De Subirachs shows us that Espriu had an assiduity for relationships with figures linked to plastic arts, creating a binomial of inspiration and reciprocal resonance. Image and word were combined with both, as could be the case in the book Aproximació a tres esculturas de Subirachs i altres texts, a direct manipulation of matter to tear out forms and give human coherence to nature, a direct thread with the works Salm, Tekel or Món de Subirachs, leaving words such as “how much authentic humility there is in perfection, the landing of an implacable learning, of the mastery of a craft, of a trade, which is the indispensable starting point of the creative impulse!”. With Subirachs, he transported him to a Mediterranean, expressionist, abstract and neofigurative world. Madola and Joan Pere Viladecans.

This giving shape to the word is represented with Madola in 1967, when the young ceramist knocked on Salvador Espriu's door to ask him for the prologue to her first exhibition in Barcelona. The artist admired the poet, especially from Cançons de la Roda del Temps , which Espriu made together with Raimon and with a cover by Joan Miró. At that time, Madola wanted to meet the author and ask him to visit his workshop. Espriu agreed and, after explaining what he wanted to express, he made a great presentation of the exhibition. Espriu had a great fondness for archaeological remains.
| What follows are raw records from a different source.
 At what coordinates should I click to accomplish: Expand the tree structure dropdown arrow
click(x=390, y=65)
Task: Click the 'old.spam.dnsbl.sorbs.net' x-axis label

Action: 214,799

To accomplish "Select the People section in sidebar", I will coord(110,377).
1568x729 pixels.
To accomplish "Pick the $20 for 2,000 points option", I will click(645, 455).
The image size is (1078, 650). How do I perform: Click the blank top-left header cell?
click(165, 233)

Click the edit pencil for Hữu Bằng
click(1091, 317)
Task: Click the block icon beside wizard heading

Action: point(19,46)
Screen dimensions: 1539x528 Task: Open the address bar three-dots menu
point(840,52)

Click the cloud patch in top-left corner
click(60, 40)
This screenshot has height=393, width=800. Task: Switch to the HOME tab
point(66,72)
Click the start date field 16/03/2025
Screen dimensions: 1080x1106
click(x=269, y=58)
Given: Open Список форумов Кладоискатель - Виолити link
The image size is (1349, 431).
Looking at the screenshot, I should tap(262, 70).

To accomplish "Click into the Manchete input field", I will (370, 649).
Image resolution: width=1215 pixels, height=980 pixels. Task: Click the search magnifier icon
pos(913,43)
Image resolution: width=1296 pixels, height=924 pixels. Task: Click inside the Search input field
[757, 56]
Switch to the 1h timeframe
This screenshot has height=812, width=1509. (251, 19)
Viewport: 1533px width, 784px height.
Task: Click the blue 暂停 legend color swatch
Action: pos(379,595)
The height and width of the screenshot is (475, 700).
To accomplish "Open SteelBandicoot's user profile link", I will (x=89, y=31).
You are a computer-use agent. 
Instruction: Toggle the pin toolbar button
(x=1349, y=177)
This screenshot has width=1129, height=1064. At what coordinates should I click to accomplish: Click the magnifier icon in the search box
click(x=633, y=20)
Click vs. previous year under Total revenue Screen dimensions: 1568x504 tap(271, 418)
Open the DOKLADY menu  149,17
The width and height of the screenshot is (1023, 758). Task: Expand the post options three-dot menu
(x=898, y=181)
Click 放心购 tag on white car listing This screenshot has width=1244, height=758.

In this way of linking Espriu to different artists, the figure of Joan Pere Viladecans stands out. A beginning that transports us to the sixties, with a very young Viladecans who was starting to exhibit in Barcelona, going through the different covers he made for Llibres del Mall where each book/cover was an emblem with geometric figures, vectors, numbers and letters and an end that marks him Sinera (Espriu's mythical universe), the great piece created in 2013 by Enciclopèdia Catalana following the Year of Espriu, where Espriu is reread again from the images, but which always takes us to the characteristic blue of Arenys and the sea with its permanent renewal. Art, a long fear of the road, the door to the cold silence that you become, when things are the sea of your shipwreck.